The data below:
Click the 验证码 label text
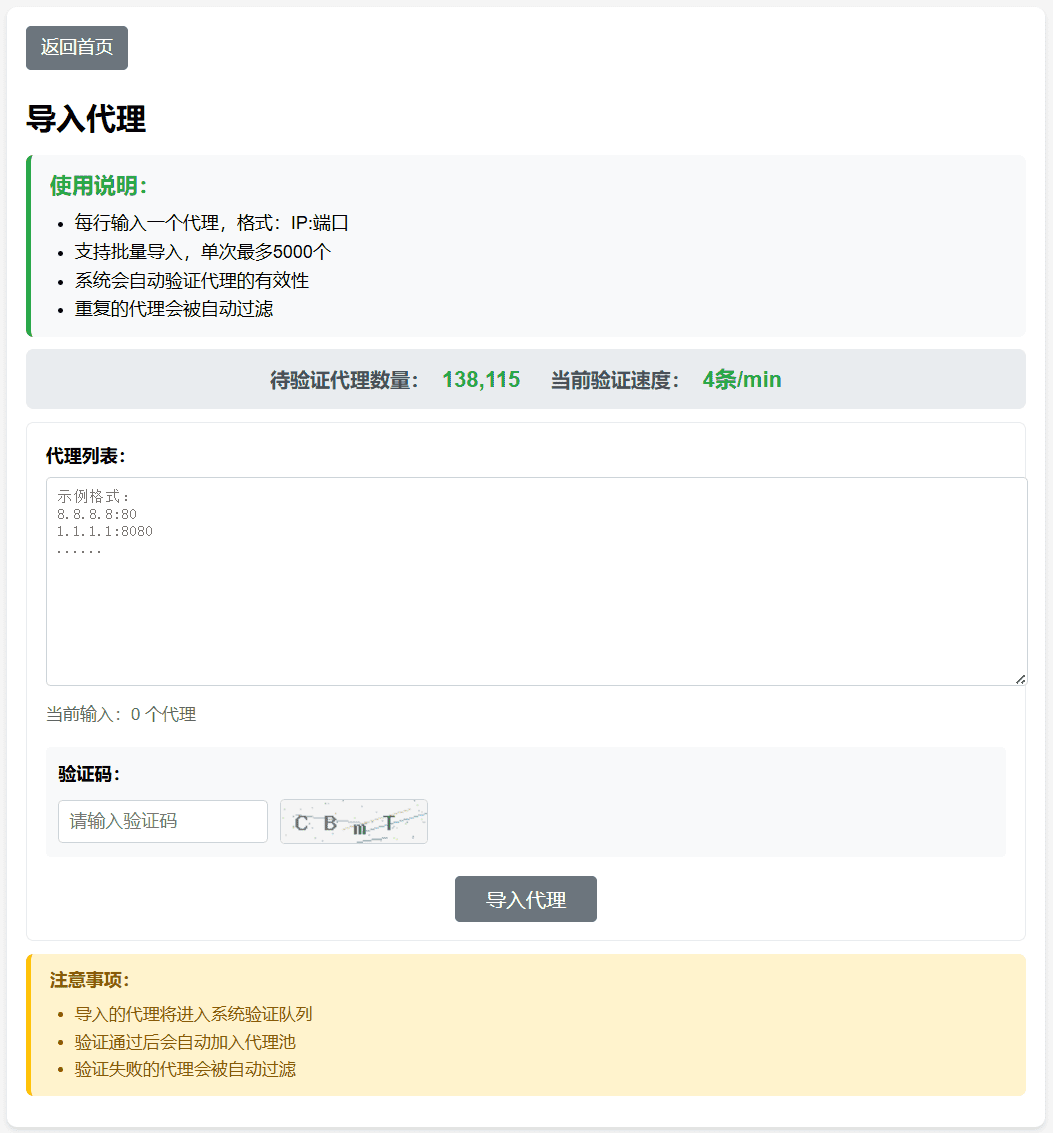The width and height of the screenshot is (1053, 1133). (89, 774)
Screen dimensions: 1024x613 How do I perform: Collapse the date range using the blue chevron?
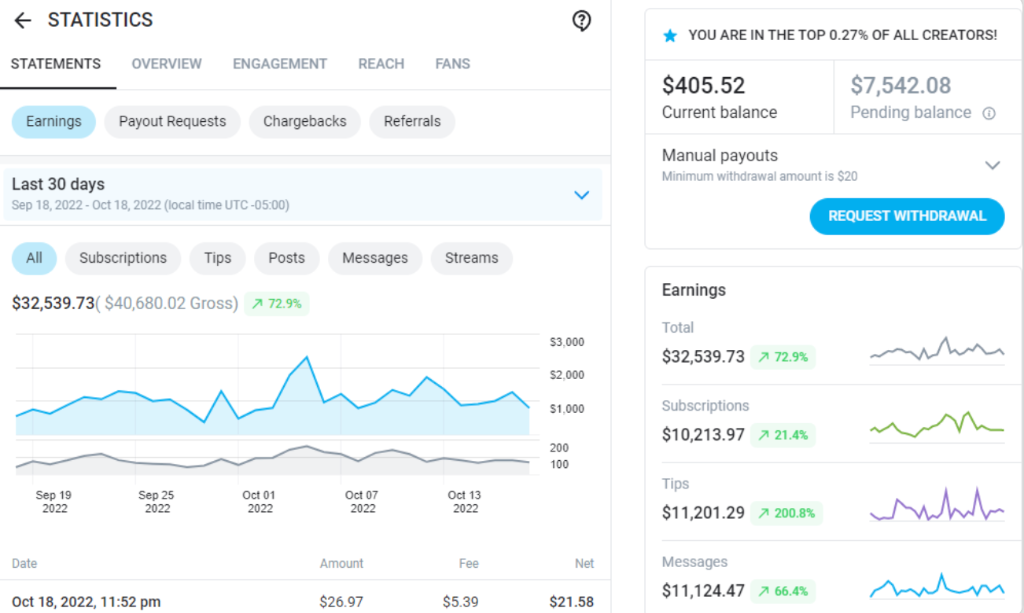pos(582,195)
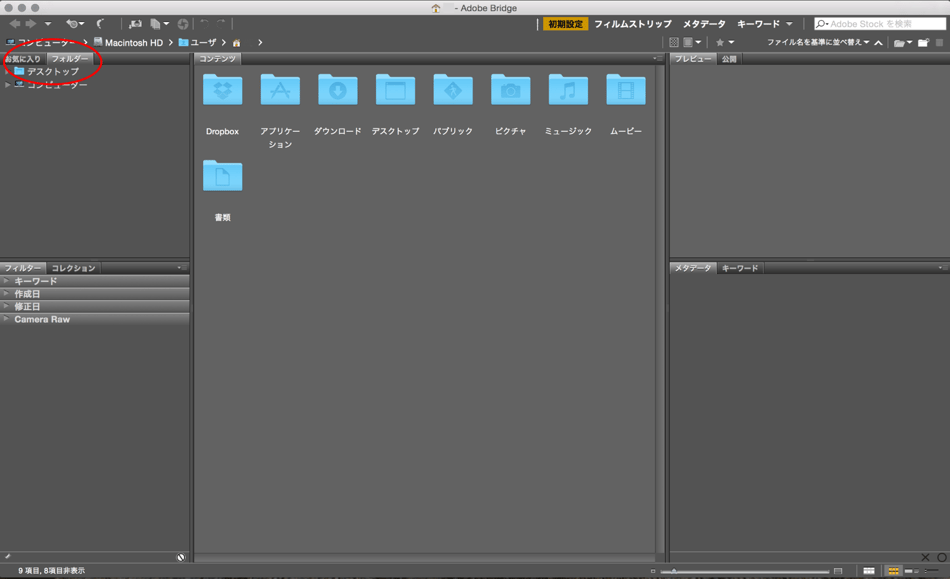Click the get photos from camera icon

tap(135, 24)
End of The data.
■ About this exercise:
Once the pictures are set aside, write out the entries verbatim.

■ Solution for this task:
Click the 验证码 label text
The width and height of the screenshot is (1053, 1133). (89, 774)
Screen dimensions: 1024x613 How do I perform: Collapse the date range using the blue chevron?
pos(582,195)
Click the get photos from camera icon

tap(135, 24)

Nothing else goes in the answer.